(Records from a data collection)
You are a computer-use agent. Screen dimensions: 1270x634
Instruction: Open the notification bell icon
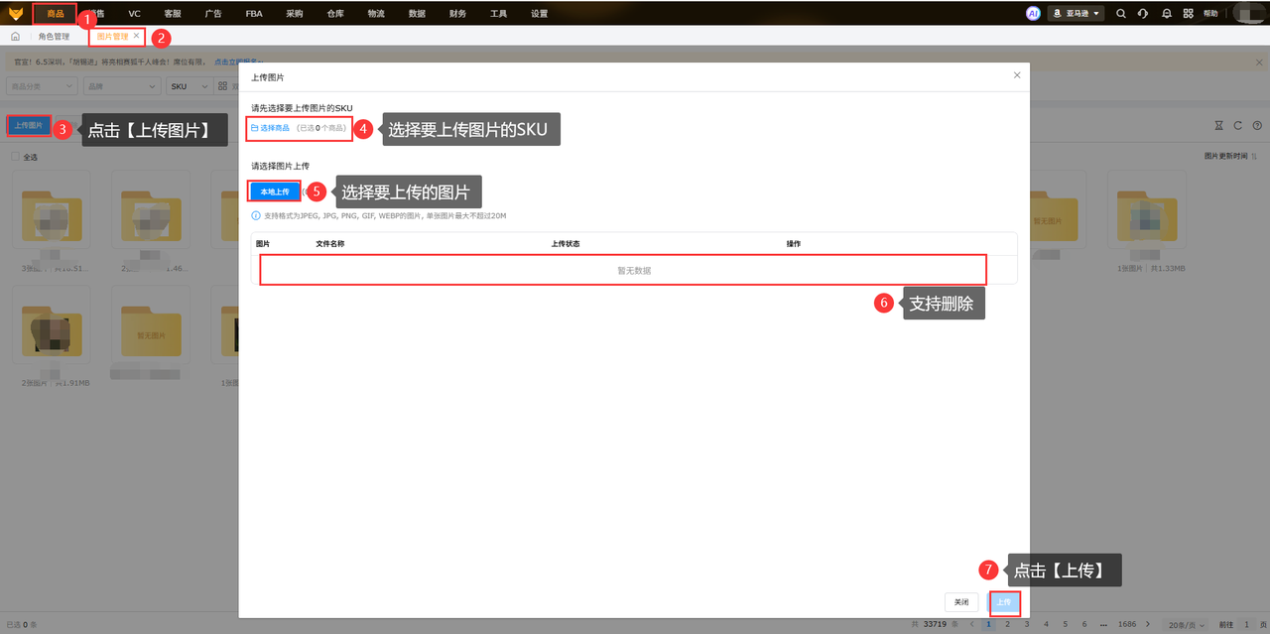[1167, 14]
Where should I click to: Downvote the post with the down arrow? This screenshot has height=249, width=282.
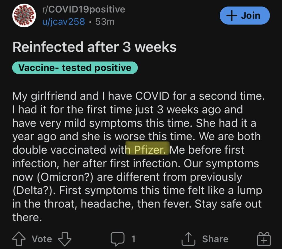click(x=64, y=239)
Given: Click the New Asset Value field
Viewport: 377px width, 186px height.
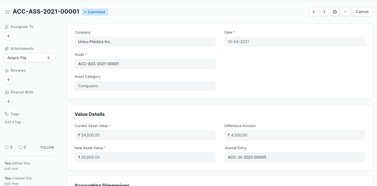Looking at the screenshot, I should [145, 157].
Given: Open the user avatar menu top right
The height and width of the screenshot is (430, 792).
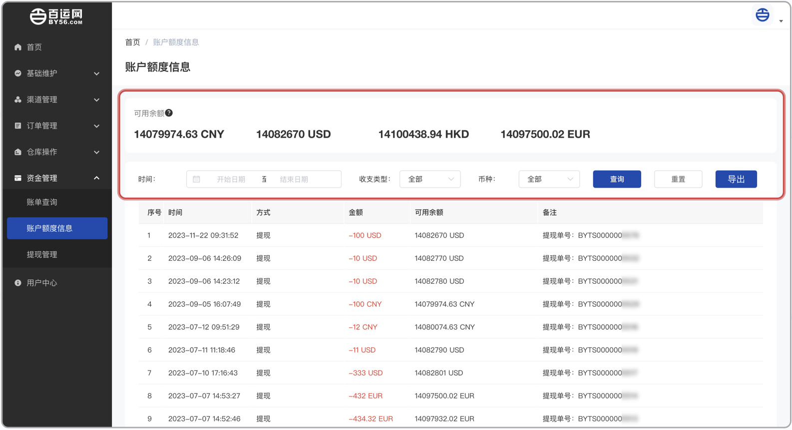Looking at the screenshot, I should coord(763,15).
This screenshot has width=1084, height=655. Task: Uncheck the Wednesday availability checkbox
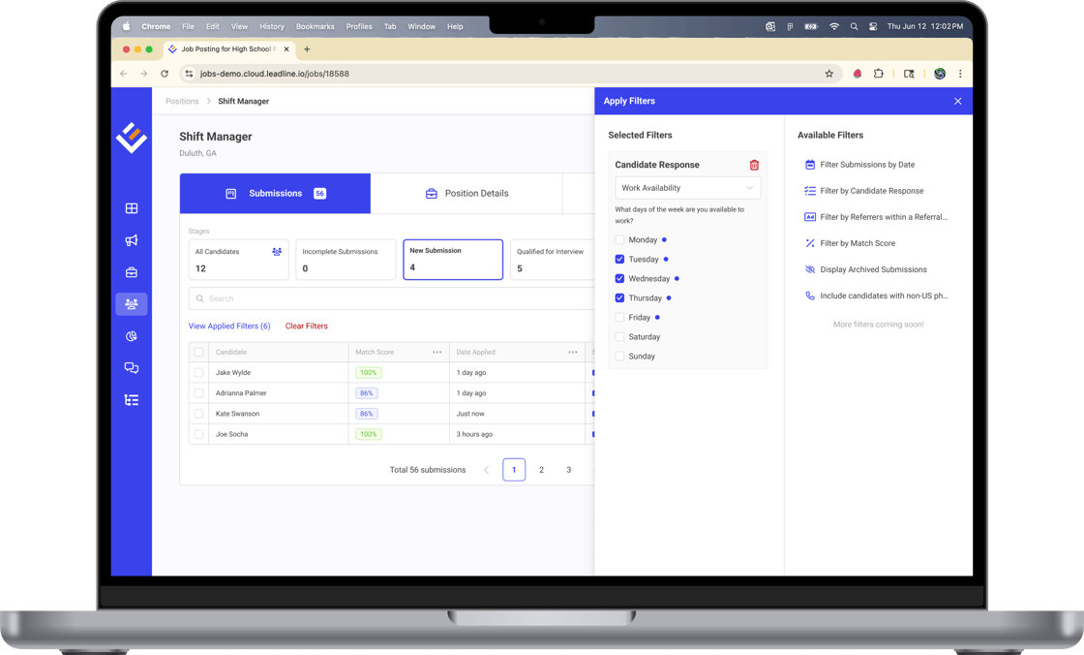point(619,279)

■ **TASK DESCRIPTION**
Reproduce every item above word for word, leaving out the pictures.

■ **FINAL RESULT**
You are a computer-use agent. Screen dimensions: 1270x634
Instruction: Open the notification bell icon
[1167, 14]
Where should I click to: Downvote the post with the down arrow? This screenshot has height=249, width=282.
click(x=64, y=239)
Given: Click the New Asset Value field
Viewport: 377px width, 186px height.
Looking at the screenshot, I should [145, 157].
Given: Open the user avatar menu top right
The height and width of the screenshot is (430, 792).
Looking at the screenshot, I should coord(763,15).
This screenshot has width=1084, height=655. Task: Uncheck the Wednesday availability checkbox
point(619,279)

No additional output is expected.